== DATA PROVIDED ==

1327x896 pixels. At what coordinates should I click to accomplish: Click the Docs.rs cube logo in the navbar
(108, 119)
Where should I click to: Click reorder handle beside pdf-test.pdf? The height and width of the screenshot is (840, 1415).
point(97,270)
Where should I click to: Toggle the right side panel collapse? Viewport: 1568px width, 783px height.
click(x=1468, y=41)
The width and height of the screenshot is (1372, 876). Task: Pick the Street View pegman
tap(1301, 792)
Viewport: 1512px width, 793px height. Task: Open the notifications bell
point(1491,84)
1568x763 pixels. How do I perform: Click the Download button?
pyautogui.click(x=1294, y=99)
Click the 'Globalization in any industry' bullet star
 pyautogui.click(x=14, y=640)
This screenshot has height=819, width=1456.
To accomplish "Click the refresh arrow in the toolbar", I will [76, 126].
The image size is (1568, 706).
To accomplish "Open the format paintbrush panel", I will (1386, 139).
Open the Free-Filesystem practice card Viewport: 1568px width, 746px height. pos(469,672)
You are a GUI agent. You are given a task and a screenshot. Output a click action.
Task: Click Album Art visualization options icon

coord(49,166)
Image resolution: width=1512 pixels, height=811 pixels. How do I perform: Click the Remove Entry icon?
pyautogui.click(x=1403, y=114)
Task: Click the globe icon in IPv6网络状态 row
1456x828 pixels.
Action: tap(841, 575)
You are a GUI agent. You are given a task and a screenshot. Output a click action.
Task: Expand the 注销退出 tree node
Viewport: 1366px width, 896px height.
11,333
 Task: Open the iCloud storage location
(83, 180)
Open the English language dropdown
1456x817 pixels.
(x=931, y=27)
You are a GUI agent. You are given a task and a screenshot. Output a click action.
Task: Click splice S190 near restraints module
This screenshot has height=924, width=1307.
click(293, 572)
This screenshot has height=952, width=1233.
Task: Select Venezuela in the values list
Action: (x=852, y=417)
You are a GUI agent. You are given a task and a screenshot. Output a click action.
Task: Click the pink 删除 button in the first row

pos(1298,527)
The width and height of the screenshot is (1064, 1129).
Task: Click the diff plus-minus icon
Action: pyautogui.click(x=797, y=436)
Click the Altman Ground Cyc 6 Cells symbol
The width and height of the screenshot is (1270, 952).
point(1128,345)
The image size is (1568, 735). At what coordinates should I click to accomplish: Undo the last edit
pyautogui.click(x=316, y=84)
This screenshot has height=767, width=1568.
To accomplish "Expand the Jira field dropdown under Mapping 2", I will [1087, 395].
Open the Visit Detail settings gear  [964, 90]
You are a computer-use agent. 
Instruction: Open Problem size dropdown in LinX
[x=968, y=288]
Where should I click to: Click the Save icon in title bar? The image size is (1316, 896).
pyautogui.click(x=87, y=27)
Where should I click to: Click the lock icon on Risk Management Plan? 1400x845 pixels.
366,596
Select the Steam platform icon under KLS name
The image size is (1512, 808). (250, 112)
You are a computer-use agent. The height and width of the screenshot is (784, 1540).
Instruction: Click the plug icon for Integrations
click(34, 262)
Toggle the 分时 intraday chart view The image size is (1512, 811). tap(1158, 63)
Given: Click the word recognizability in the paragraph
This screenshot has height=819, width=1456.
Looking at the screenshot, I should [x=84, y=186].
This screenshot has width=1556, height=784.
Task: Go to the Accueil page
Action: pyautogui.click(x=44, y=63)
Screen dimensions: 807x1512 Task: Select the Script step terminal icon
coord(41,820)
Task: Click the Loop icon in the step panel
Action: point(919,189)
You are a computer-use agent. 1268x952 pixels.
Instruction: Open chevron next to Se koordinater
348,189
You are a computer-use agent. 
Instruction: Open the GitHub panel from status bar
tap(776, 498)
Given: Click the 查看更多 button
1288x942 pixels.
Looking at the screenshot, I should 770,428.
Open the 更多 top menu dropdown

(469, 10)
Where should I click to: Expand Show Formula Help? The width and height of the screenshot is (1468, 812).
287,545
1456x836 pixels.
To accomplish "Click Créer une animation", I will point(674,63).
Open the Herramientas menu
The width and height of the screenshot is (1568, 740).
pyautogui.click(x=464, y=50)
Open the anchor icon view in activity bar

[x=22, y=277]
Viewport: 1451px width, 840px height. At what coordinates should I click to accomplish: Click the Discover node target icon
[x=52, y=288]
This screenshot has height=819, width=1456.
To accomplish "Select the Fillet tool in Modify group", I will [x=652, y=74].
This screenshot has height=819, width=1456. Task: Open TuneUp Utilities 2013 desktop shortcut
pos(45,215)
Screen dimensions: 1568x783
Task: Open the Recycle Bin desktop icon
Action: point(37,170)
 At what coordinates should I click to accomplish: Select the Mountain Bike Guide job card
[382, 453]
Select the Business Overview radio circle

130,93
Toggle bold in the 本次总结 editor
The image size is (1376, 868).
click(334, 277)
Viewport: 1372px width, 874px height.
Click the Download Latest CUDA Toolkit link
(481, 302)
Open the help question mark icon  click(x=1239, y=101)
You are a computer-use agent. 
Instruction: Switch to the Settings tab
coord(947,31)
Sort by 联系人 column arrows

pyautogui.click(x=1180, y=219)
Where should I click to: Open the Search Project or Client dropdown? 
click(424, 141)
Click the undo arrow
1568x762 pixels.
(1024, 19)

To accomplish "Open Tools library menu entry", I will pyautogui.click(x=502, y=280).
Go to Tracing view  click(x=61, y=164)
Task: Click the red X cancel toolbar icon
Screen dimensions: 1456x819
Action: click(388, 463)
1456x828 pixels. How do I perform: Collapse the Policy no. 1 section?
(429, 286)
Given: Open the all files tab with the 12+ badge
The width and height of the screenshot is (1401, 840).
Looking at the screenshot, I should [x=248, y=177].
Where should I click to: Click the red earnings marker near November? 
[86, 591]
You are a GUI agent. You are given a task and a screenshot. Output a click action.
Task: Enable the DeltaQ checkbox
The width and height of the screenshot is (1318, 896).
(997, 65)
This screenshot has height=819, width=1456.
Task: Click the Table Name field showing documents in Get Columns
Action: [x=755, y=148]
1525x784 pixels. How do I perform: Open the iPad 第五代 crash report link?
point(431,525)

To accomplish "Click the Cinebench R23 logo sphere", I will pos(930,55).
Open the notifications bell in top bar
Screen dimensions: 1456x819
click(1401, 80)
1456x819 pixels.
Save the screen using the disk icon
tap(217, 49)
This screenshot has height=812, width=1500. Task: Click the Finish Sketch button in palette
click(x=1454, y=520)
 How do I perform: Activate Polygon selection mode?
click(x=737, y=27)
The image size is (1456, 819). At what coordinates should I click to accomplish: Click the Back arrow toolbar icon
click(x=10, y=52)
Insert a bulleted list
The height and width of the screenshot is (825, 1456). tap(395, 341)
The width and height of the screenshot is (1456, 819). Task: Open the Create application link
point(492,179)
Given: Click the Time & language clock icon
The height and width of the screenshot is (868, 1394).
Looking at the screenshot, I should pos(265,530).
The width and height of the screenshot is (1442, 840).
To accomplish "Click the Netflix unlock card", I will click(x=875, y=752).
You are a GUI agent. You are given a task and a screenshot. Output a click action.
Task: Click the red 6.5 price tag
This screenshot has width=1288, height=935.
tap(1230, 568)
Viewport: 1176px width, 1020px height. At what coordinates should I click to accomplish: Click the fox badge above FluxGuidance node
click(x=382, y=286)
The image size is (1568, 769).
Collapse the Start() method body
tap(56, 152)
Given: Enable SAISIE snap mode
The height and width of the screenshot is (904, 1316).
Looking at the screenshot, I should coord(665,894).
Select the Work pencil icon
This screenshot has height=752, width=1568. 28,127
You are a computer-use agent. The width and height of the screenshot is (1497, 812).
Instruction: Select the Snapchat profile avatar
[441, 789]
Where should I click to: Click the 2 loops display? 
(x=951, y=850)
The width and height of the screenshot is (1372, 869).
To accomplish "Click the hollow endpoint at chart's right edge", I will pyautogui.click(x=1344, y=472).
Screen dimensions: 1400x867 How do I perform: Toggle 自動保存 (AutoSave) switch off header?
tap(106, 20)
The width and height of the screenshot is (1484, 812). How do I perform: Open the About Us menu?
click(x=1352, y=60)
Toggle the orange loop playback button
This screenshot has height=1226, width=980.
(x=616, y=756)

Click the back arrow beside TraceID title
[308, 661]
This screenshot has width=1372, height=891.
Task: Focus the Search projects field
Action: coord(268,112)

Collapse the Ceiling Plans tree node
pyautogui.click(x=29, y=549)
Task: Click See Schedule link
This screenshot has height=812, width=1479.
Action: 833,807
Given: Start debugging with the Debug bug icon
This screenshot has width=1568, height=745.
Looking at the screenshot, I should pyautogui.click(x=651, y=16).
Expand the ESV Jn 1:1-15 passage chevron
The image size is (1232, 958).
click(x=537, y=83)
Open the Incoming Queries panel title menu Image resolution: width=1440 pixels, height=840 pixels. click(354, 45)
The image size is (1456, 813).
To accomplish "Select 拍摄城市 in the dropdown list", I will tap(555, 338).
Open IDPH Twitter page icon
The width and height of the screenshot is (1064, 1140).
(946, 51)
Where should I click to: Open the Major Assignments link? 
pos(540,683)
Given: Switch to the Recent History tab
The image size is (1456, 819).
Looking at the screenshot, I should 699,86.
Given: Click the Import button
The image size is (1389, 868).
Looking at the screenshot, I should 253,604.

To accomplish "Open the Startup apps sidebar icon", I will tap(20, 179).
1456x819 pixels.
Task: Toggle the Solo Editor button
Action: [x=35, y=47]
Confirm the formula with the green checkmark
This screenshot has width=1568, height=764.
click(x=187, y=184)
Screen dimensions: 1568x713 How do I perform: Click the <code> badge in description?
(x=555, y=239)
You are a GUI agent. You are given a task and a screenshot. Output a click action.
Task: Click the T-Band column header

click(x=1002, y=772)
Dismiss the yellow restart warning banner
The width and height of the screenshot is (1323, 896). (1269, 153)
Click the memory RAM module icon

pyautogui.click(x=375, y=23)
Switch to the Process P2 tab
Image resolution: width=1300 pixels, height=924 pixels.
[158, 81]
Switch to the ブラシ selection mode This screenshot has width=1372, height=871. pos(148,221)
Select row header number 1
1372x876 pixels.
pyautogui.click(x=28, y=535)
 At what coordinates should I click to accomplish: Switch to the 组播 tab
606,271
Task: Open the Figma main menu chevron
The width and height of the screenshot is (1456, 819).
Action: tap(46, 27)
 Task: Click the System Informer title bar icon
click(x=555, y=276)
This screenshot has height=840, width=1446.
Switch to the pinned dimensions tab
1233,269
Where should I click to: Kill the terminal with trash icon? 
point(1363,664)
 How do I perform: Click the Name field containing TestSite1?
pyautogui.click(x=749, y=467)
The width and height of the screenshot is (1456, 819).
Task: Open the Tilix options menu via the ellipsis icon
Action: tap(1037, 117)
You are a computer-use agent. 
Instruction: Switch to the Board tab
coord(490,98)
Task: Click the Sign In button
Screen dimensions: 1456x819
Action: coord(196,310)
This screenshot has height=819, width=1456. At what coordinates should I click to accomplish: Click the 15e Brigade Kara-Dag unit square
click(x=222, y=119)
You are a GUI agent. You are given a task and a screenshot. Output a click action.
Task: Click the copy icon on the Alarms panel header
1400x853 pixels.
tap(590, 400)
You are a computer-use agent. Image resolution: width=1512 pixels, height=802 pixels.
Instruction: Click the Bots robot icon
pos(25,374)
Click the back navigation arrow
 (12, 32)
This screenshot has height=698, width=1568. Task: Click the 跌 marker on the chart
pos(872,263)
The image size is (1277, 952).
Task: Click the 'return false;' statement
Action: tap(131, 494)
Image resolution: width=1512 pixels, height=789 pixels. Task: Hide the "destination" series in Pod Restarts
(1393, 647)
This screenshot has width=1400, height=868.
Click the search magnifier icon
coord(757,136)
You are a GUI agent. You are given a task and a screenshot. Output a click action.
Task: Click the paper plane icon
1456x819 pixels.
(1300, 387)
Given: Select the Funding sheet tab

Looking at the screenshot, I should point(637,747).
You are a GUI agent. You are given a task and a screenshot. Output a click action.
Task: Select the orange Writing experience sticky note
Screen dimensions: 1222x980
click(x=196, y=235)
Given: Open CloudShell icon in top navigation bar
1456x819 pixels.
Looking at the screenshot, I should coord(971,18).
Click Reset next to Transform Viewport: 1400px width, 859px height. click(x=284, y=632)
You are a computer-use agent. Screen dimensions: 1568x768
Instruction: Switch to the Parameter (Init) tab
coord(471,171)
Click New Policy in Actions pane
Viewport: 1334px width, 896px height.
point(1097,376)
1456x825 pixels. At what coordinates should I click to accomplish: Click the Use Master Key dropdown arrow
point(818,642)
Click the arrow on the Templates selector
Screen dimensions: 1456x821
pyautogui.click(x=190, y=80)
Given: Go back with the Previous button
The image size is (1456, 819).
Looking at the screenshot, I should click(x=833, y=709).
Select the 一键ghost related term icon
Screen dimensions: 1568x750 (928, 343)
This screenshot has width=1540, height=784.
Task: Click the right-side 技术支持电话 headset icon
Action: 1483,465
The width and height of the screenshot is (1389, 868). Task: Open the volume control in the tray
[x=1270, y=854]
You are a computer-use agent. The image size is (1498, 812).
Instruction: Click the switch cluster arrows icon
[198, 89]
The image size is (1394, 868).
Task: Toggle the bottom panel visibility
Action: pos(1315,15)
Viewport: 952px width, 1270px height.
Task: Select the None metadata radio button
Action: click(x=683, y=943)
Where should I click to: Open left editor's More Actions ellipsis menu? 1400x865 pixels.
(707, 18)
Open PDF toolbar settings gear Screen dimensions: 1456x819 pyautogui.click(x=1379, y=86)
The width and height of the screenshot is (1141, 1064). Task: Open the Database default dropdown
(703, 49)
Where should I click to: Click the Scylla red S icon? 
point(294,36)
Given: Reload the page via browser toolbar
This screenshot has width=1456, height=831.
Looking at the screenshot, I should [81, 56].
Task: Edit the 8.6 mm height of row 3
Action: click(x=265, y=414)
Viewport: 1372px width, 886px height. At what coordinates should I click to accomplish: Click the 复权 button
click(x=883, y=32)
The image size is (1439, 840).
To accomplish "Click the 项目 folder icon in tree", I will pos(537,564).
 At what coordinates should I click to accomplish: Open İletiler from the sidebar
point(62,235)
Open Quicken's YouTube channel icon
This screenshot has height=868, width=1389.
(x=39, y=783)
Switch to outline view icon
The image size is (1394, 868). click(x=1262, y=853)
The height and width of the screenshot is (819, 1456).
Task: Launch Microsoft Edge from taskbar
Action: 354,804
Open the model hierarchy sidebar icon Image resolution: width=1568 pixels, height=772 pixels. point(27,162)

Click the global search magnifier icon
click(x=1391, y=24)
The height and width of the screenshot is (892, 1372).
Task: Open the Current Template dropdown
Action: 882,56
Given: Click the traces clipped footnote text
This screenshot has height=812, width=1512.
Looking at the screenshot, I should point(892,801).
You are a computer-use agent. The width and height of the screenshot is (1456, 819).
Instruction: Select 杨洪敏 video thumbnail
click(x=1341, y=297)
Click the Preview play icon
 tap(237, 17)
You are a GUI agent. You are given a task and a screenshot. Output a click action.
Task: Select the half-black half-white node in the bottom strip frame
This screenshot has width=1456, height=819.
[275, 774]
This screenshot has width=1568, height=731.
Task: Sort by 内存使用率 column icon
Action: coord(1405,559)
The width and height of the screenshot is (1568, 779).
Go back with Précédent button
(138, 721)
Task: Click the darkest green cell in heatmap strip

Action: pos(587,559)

===

HOW TO COMPLETE THIS TASK: Please determine the number of lines in the records above that include the string "Enable", and answer with that number only.

SOLUTION: 2